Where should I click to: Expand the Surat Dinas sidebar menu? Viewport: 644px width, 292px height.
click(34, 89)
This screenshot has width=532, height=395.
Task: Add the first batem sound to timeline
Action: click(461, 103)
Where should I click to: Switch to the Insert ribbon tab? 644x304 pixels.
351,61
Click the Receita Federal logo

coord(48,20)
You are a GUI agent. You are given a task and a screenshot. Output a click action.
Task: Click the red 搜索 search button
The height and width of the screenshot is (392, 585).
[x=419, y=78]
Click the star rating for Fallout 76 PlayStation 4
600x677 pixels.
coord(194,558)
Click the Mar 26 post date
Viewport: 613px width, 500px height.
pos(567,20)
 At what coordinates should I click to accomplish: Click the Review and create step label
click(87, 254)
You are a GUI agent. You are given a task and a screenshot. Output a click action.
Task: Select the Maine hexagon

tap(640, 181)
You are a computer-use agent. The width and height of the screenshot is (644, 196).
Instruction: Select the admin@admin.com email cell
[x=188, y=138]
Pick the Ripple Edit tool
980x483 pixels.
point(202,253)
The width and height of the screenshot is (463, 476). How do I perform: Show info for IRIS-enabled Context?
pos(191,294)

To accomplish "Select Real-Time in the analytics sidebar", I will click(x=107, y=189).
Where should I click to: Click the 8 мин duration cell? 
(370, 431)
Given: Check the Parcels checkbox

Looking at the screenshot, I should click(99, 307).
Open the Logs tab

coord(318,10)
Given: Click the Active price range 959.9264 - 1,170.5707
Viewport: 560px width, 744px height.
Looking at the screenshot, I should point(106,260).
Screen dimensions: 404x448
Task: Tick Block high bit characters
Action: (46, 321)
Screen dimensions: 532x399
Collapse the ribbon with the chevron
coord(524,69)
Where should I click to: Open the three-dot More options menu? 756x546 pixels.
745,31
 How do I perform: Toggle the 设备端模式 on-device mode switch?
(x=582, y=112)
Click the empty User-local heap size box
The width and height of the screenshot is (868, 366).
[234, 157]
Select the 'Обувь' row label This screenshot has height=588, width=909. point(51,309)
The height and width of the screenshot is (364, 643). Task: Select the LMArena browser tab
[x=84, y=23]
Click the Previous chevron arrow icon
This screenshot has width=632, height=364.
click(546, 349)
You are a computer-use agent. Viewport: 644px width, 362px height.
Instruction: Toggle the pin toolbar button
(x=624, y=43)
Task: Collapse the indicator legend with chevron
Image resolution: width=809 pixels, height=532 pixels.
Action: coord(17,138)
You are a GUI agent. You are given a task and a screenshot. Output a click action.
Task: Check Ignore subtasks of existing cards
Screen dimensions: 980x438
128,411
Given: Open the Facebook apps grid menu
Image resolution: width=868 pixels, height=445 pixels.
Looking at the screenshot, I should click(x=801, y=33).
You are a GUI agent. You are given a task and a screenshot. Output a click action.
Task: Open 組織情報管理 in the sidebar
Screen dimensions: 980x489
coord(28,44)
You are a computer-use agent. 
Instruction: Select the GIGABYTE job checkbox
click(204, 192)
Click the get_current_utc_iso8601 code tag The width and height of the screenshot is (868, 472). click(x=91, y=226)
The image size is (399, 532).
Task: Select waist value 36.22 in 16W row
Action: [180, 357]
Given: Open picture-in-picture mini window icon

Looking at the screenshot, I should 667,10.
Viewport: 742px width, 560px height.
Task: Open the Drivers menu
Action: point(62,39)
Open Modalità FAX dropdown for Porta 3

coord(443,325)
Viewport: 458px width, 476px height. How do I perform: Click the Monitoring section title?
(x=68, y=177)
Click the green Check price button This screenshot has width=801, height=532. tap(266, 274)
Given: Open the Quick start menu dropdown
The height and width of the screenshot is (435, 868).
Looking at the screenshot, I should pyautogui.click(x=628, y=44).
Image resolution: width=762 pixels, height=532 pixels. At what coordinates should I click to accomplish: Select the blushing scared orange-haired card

=-=-=

Problem:
Each line above with the word "computer" needs to be copied.

Answer area:
You are a computer-use agent. The width and height of the screenshot is (644, 196).
You are a computer-use agent. Viewport: 644px width, 362px height.
You are a computer-use agent. 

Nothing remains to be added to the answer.